Machine learning model creation workflow
Create a machine learning model that trains a model you can use to identify entities, coreferences, and relationships of interest in new documents.
Understand the typical workflow for creating a machine learning model in Knowledge Studio.
All the steps are performed by the project manager, except for the Annotate documents step, which is performed by the human annotator. Because human annotators are often subject matter experts, they might be consulted during the creation of workspace resources, such as the type system, also.
Figure 1. The workflow for developing a machine learning model
Steps to create or refine a model
Step | Description |
---|---|
Create a workspace | See Creating a workspace. A workspace contains the resources that are used to create the model, including: - Type system: Upload or create the type system, and define the entity types and relation types that human annotators can apply when annotating text. The model process manager typically works with subject matter experts for your domain to define the type system. See Establishing a type system - Source documents: Create a corpus by uploading sample documents that are representative of your domain content into the workspace. See Adding documents for annotation. Partition the corpus into document sets, specify the percentage of documents that are shared among all document sets, and assign the document sets to human annotators. - Dictionaries: Upload or create dictionaries for annotating text. You can choose to manually add dictionary entries or upload entries from a file, and then edit the entries. See Creating dictionaries. |
Optional: Pre-annotate documents | Pre-annotate documents according to the terms in the workspace dictionaries or based on rules that you define. See Bootstrapping annotation. |
Annotate documents |
|
Adjudicate and promote documents | Accept or reject the ground truth that was generated by human annotators, and adjudicate any annotation differences to resolve conflicts. Evaluating the accuracy and consistency of the human annotation effort might be the responsibility of a senior human annotator or a user with stronger subject matter experience than the project manager. See Adjudication. |
Train the model | Create the machine learning model. See Creating a machine learning model. |
Evaluate the model | Evaluate the accuracy of the model. See Evaluating annotations added by the model. Depending on model accuracy, this step might result in the need to repeat earlier steps again and again until optimal accuracy is achieved. See Analyzing machine learning model performance for ideas about what to update based on common performance issues. |
Publish the model | Export the model. See Using the machine learning model. |

*PROVIDED INFORMATION*:
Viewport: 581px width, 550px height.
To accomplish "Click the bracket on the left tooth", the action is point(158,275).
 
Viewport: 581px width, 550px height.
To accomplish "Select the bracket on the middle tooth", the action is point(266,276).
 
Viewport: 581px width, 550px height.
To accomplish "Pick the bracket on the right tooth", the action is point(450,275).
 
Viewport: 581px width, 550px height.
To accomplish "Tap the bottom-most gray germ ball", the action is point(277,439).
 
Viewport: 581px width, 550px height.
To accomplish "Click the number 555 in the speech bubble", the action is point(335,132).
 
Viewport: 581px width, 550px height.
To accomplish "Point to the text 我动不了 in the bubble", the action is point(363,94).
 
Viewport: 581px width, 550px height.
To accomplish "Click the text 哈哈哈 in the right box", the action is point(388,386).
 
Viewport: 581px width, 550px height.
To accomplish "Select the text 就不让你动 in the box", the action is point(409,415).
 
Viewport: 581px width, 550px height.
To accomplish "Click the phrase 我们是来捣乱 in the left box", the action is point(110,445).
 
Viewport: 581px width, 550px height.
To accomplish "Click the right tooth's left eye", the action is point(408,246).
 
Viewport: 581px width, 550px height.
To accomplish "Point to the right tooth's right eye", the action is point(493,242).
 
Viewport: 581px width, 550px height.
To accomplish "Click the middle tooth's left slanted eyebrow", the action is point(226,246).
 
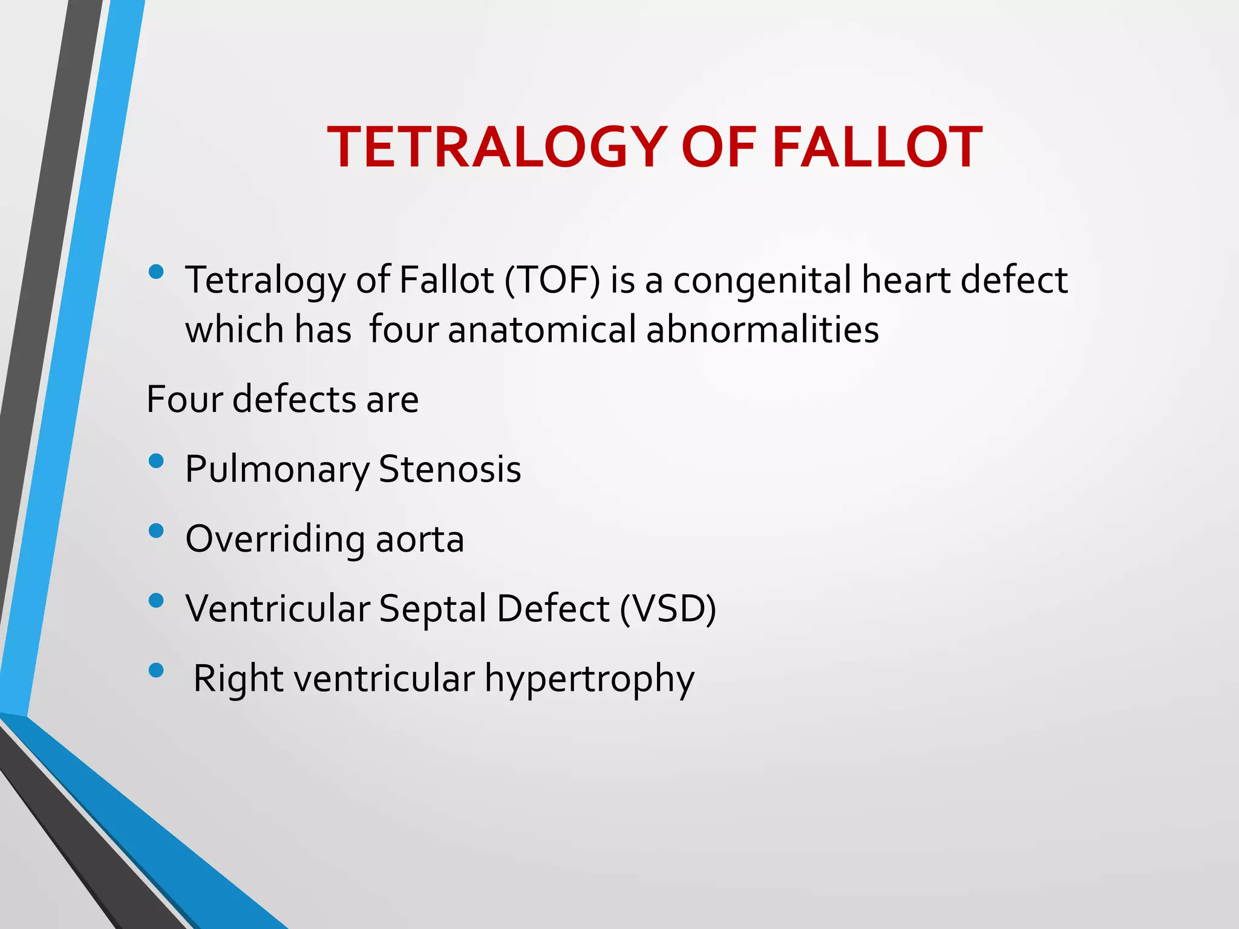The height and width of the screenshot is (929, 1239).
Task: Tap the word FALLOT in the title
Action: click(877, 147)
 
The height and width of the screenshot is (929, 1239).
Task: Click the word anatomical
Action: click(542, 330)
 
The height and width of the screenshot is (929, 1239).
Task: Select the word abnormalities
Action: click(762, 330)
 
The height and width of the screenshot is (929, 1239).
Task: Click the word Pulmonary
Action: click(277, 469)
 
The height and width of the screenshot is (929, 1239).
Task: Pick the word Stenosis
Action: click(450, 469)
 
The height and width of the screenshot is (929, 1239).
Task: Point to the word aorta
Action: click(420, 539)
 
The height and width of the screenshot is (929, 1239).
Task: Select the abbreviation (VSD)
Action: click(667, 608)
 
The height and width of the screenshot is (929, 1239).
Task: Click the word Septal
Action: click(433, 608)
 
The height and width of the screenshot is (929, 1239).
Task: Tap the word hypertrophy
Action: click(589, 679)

--

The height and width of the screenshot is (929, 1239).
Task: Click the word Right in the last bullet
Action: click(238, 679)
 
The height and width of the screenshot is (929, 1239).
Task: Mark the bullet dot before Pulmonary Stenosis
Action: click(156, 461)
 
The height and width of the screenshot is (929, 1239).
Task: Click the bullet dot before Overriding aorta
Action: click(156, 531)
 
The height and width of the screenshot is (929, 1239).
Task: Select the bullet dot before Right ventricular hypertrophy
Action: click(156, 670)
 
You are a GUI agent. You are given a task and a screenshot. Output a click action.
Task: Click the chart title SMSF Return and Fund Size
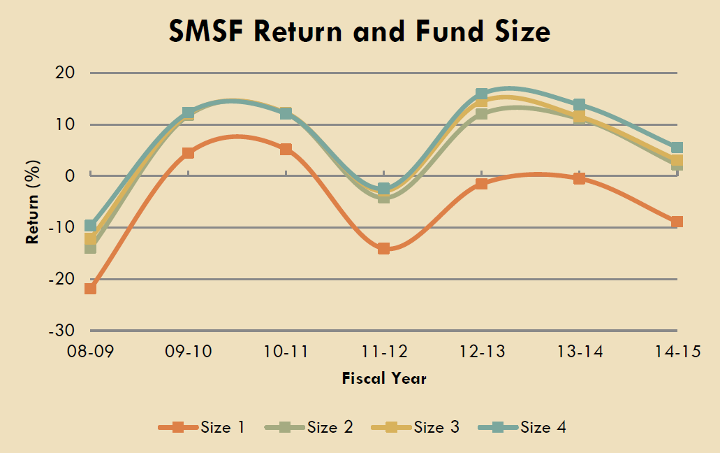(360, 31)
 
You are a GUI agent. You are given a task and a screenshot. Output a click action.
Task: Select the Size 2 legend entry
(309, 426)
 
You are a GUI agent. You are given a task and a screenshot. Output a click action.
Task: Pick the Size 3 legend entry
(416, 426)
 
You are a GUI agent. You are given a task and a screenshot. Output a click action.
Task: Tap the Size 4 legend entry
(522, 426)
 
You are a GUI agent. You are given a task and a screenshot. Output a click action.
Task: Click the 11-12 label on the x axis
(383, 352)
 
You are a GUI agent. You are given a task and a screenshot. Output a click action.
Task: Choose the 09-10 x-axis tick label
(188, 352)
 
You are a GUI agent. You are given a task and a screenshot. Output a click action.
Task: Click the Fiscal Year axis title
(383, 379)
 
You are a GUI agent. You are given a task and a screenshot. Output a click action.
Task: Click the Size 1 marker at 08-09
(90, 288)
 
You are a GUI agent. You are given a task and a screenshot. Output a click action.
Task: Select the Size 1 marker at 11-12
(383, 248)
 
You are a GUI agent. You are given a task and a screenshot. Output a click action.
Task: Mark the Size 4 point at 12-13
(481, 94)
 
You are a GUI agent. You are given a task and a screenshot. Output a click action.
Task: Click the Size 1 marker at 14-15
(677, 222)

*ASSIGNED TASK*: Rewrite the Knowledge Studio workflow text from "Machine learning model creation" up to and including "in Knowledge Studio.", replacing "workflow" with "process".

*THE ANSWER*:
Machine learning model creation process
Create a machine learning model that trains a model you can use to identify entities, coreferences, and relationships of interest in new documents.
Understand the typical process for creating a machine learning model in Knowledge Studio.